Which brings us to the oddball season of 2013 when topsy-turvy is in and conventional wisdom is out as the old order changeth. Suddenly, the burdens of goofy spending are being recognized while the virtues of thrift are being glorified. It's such a remarkable twist.

Consider the current readings as we approach this season's halfway mark.

The off-season's two heaviest spenders – both happily from Los Angeles – are around 10 games off the top, 10 under .500, and flirting with ruin. Toronto, right behind them in this winter's money wars, has lately awakened but remains in the cellar. Those mightiest spenders of all time, from the Bronx, are gradually and painfully losing a gutsy struggle to stay afloat with castoffs. Boasting the NL's 2nd highest payroll, the Phillies sputter. With the NL's 3rd highest, the Giants struggle. Of baseball's top 10 payrolls, only two currently lead a division; Detroit's and Boston's.

Interestingly, precisely half of MLB's 30 teams have payrolls of less than $100 million and about 10 of them are termed “small-market teams,” although I have trouble considering the likes of Miami, San Diego, or even Seattle to be genuine “small-markets” other than in terms of competence.

In this season of cool upheaval, nine of them so far appear to be well on the rise and two – the A's and Diamondbacks – lead divisions dominated by big-bucks behemoths. Billy Beane continues to weave his legerdemain. Does this mean we can soon delight in the Pirates meeting the Padres and the A's jousting the Rays to determine who graces a World Series? Maybe not, but currently all four are decided contenders while the Dodgers, Phils, Angels, and Blue Jays are not; at least not yet. How can you not like that?

Vaguely, there's the notion the Red Sox have greatly pared their payroll and gone low-budget. But that’s far from the case. With a 2013 payroll of $154,630,500, your town team is second only to you-know-who in the AL while leading the Tigers by six million and the much-maligned Angels by sixteen.

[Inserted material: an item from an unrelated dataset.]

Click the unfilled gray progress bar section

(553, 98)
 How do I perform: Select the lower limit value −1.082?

The divine intervention of the baseball gods combined with the Dodgers' sheer stupidity to shed $58 million from the Red Sox books just last summer. But like all true compulsive shoppers, Boston swiftly loaded right back up with feverish glee.

Apparently, the perception persists that the depths of talent of the new-look Red Sox is not commensurate with such a hefty payroll. To which Boston, obviously, can point to the standings. But will that last? Many are doubtful. Whatever the case, the Red Sox remain piggy-spenders.

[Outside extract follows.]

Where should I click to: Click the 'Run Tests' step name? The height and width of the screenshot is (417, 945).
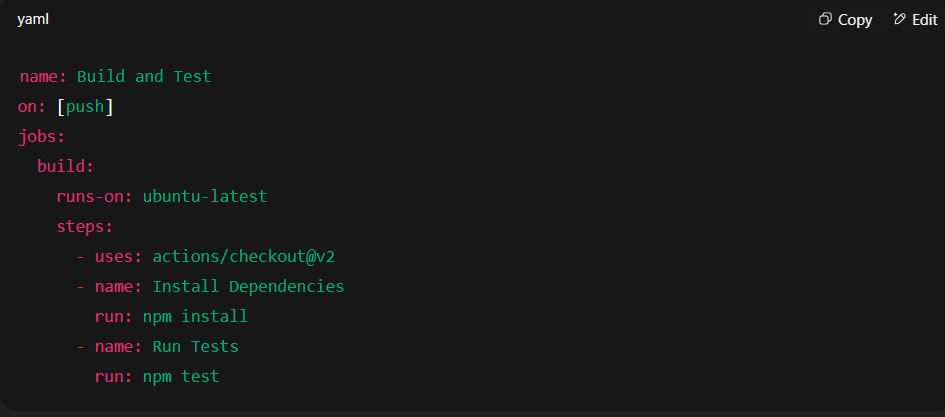click(195, 346)
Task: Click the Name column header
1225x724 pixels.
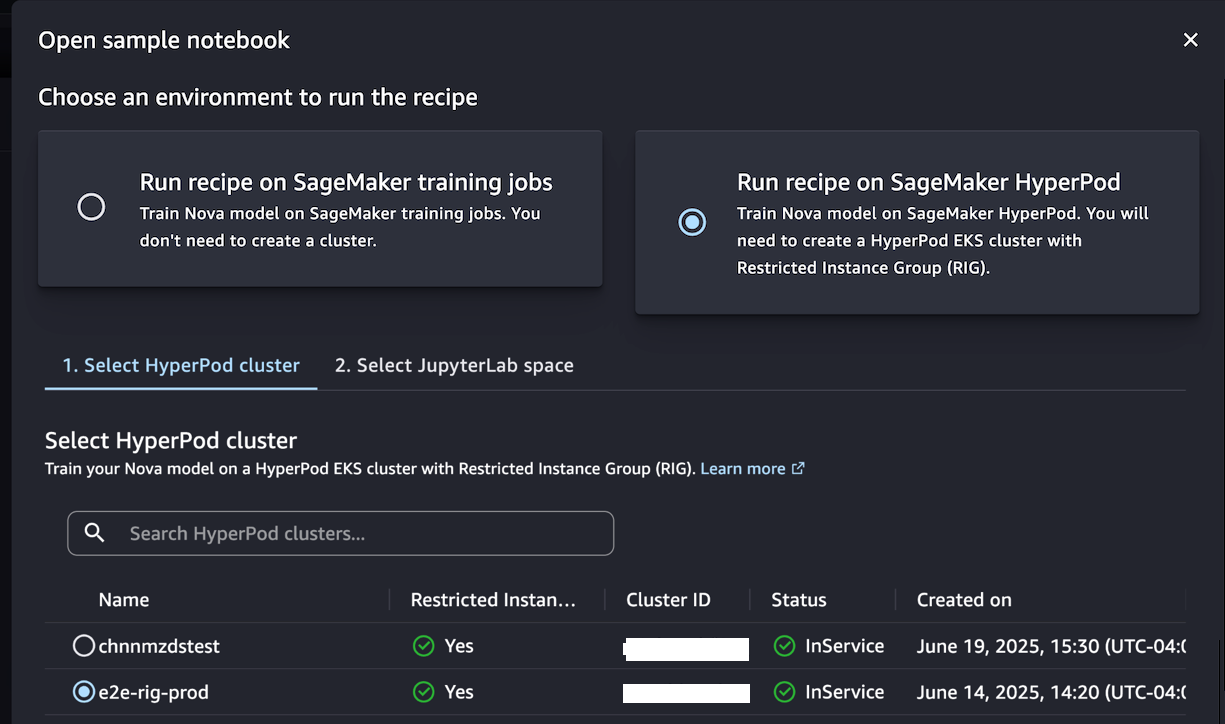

As do, quite certainly, their ancient adversaries. Despite frantic efforts the last two years to retrench, the Yankees now have a higher payroll than they bore when they launched their alleged austerity program. To their monumental frustration, they have an $11 million lead over the Dodgers in the dubious race for MLB spending honors. A swift retrenching is impossible for them because those hideous long-term deals they've so smartly chained themselves to only swell as time goes by, even as the holders of them relentlessly diminish. It's Baseball's ultimate paradox.

Injuries – as all the world knows – have croaked them, and also made a joke of their historic payroll. Currently, they have talent they are paying $100,078,475 languishing on the disabled list. That's more than the total payroll being carried by 15 other teams this season. And none of their sidelined players is close to getting liberated from the DL. As ironies go, this one is truly monumental.

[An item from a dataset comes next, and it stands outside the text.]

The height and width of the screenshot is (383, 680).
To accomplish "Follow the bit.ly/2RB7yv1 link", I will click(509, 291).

There are those who argue it's unfair or unlucky for a team to lose high priced-stars to injury. But it's only inevitable. The problem with all obscene contracts is that players don't land them until they are well into their prime, so they invariably pay off when the players are steep into their decline.

Admirable though he was as a player, Derek Jeter's ultimate meltdown was perfectly logical. On the other hand, the fiasco of the bone-headed A-Rod was quite another matter. But you also have to expect that stuff like that will happen.

As never before, such perils are being recognized and factored into the planning of every team. Good luck to Robbie Cano as he plots a historic contract on the epic scales of an A-Rod deal. Methinks that day's over. And good-riddance, says I.